In più luoghi della raccolta, si fa un uso metasemantico del richiamo lessicale in giochi linguistici fondati sulla reiterazione e modificazione successiva del radicale di turno (es. “la coassiale coalescenza del koala”, “la fallacia falotica del fallo. il fallimento”), che avanzando in terra vergine, discioglie la sostanza raggrumata della dicibilità in fuga. Altre volte, la politropia del dettato si manifesta attraverso parole tratte dal linguaggio comune o da quello popolare: “zandraglia”, ad esempio, è il termine napoletano per “donne rumorose”, come l’autrice tiene a precisare nelle note di chiusura; luogo dove Amarelli ci avverte, peraltro, che “i testi qui raccolti esplorano forme, non tanto letterarie quanto topologiche: le strutture necessitate che sostanziano la nostra esperienza di “realtà”. Si tratta di una realtà trattata con il setaccio linguistico e formale della scomposizione/ricomposizione assoluta, che indulge spesso nell’associazionismo patente, nella fluidificazione enunciativa, nella rinuncia all’immediata, facile individuazione di atti constativi e referenti, laddove l’atto locutorio, con Austin, non ha luogo che nel continuo spostamento dell’enunciato nel campo suadente dell’atto illocutorio, ovvero nell’interpretazione (non sul piano intellettuale-teoretico, bensì su quello estetico, sensoriale-espressivo) del dettato stesso, fino ad aprire panorami di libertà metacategoriale nel perlocutorio vero e proprio, voluto e generato dal discorso stesso, atto in cui si compie l’identificazione e la coincidenza tra intenzione comunicativa ed effetto.
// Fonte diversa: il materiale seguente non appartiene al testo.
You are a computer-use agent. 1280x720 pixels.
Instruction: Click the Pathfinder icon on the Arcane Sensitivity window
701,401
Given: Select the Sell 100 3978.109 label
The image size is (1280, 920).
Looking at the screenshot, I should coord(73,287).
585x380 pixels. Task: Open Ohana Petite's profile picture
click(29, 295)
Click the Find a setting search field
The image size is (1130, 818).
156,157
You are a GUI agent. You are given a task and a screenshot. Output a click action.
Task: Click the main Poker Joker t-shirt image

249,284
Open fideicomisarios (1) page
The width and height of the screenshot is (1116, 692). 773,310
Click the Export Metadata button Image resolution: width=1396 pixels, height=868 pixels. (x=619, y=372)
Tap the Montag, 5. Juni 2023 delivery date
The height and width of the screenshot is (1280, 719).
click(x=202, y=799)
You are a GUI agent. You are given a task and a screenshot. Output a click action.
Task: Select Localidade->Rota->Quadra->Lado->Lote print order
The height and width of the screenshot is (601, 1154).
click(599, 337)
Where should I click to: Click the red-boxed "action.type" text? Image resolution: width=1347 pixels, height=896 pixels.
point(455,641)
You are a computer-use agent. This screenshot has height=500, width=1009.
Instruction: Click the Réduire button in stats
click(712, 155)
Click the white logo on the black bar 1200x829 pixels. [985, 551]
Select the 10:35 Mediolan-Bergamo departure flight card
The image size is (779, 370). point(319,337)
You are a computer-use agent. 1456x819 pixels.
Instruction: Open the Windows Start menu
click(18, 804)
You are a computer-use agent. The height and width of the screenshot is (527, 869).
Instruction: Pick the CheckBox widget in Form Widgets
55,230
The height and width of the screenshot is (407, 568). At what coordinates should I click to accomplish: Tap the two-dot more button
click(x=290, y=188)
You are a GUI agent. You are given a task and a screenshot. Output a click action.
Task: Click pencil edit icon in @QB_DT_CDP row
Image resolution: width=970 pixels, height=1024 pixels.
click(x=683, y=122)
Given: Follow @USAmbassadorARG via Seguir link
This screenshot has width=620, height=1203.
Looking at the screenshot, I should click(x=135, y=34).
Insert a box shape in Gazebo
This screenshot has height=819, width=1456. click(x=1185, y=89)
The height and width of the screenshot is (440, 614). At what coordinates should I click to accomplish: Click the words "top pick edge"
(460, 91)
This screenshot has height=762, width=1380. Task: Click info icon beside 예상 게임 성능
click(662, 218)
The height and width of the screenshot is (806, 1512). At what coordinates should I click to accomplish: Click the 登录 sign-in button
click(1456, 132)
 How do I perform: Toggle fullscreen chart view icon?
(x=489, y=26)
La ricerca scrittoria di Viola Amarelli raggiunge pertanto in questo libro un punto di condensazione della propria poetica che lascia trasparire un lavoro di cesello costante e preciso, un’empiria del verso che ama discendere nei luoghi inferni del sottotesto, ambienti aperti al travalicamento dell’asfissia a cui sono sottoposte le parole del nostro linguaggio quando il loro destino permane nell’uso del messaggio referenziale e non se ne osa, poeticamente, l’abuso consapevole che ne violenti entusiasticamente il trito e opprimente carico di significanza letterale.

 

 

Viola Amarelli, campana, ha pubblicato, tra l’altro,  “Notizie dalla Pizia” (2009, Lietocolle), “Le nudecrudecose e altre faccende” (2011, L’arcolaio), i racconti di “Cartografie” (2013, Zona), le poesie di “L’ambasciatrice” (2015, autoprodotto), le prose in prosa di “Singoli plurali “(2016, Terra d’ulivi), le raccolte “Il cadavere felice” (2017, Sartoria Utopia), “L’indifferenziata” (2020 Seri Editore) e, in veste di co-autrice,“La deriva del continente” (2014, Transeuropa) e “La disarmata”(2014, CFR). È presente in numerose antologie, riviste cartacee e on line, è stata tradotta in Germania.